Jan Sits followed with his presentation on the European projects formulating principles of contract law. Smits’ talk was focused much less at bringing awareness to the European projects. The European projects for codifying contract law at various levels, and the formulation of contract law principles purported to be European, are generally familiar to comparative contract scholars. That is perhaps why Smits chose to critically assess the conceptual packaging of European principles of contract law, and challenge the idea that these principles reflect a common European core. What we generally understand to be principles in the law have nothing in common with the provisions of projects like the PECL or the DCFR . General principles are supposed to be overarching, performing a gap-filling or superseding role in their interaction with other, more specific rules. Most projects that aim at formulating principles of contract law (including non-European efforts, like the new Principles of Latin American Contract Law and the Principles of Asian Contract Law) include many very specific provisions, and look more like detailed codification projects than actual attempts to formulate principles. In addition, their reflection of a common core was put into question by Smits, as this highly specific regulation inevitably puts the drafters of such principles in a position to choose between a variety of rules, and such choices often hide policy decisions that lurk in the background of what looks like an academic or scientific endeavour.
The presentations were then followed by a plenary discussion that followed the main themes of the roundtable: the need to bring about more awareness into the wonderful comparative law work underlying and reflected in the Latin American and Asian projects formulating principles of contract law, the search for local flavours, identity, and the cultural value of the newly developed principles, the practical and academic value of such projects, and the need for more diversity or more harmonisation in the area of contract law.
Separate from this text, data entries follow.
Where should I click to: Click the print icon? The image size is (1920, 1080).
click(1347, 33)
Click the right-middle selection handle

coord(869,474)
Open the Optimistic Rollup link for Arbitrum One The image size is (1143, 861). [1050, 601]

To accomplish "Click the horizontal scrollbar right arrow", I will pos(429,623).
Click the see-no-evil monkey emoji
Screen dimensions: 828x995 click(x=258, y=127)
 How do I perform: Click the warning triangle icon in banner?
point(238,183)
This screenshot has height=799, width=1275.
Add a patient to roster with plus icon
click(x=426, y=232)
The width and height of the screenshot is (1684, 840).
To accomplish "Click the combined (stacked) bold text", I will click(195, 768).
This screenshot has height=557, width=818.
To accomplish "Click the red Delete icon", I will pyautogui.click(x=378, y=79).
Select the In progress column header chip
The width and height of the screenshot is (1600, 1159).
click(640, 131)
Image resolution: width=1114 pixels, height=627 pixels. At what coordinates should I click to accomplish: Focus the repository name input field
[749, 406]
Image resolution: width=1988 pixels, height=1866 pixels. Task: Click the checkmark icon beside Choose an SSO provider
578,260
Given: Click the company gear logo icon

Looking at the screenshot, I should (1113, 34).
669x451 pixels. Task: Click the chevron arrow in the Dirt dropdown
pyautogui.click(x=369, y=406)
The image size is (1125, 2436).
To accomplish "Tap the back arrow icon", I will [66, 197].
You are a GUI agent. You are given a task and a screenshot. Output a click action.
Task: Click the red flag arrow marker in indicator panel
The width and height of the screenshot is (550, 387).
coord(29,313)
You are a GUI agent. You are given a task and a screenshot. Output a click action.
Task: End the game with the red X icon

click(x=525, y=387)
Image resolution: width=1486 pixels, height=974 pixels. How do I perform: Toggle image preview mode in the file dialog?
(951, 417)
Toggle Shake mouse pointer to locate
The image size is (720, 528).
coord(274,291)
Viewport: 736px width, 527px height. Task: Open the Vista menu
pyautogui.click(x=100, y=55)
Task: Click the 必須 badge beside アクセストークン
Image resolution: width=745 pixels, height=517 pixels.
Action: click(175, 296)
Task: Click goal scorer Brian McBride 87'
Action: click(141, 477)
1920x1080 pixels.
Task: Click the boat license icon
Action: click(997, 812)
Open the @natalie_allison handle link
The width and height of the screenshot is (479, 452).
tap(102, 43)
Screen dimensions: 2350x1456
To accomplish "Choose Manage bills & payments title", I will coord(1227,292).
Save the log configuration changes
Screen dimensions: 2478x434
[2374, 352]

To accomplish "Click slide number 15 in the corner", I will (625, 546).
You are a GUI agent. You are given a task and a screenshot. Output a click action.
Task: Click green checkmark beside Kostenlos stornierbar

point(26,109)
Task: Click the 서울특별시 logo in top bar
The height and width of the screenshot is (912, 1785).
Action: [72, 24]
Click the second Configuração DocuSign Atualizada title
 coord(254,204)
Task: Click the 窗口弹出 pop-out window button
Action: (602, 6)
On this last point, it is interesting to notice that regional academic projects formulating principles of contract law are multiplying, and this creates a paradox of diversity and harmonization: parties to a contract (particularly commercial parties) will now have new tools to rely upon and choose as the applicable law to their contractual relationships, so in a way it can be said that the law is becoming more diversified, but the formulation of Latin American, Asian, or European principles of contract law might also have a harmonising effect, as national legislators could look for inspiration or for added legitimacy by incorporating provisions from these principles into national legislation.
This is an exciting and vibrating time for comparative contract scholars, and in such a context, it was indeed very enriching to participate in the thought-provoking experience that was the MPLI roundtable ‘Walking on Common Grounds? New Insights on the Asian, European, and Latin American Principles of Contract Law’.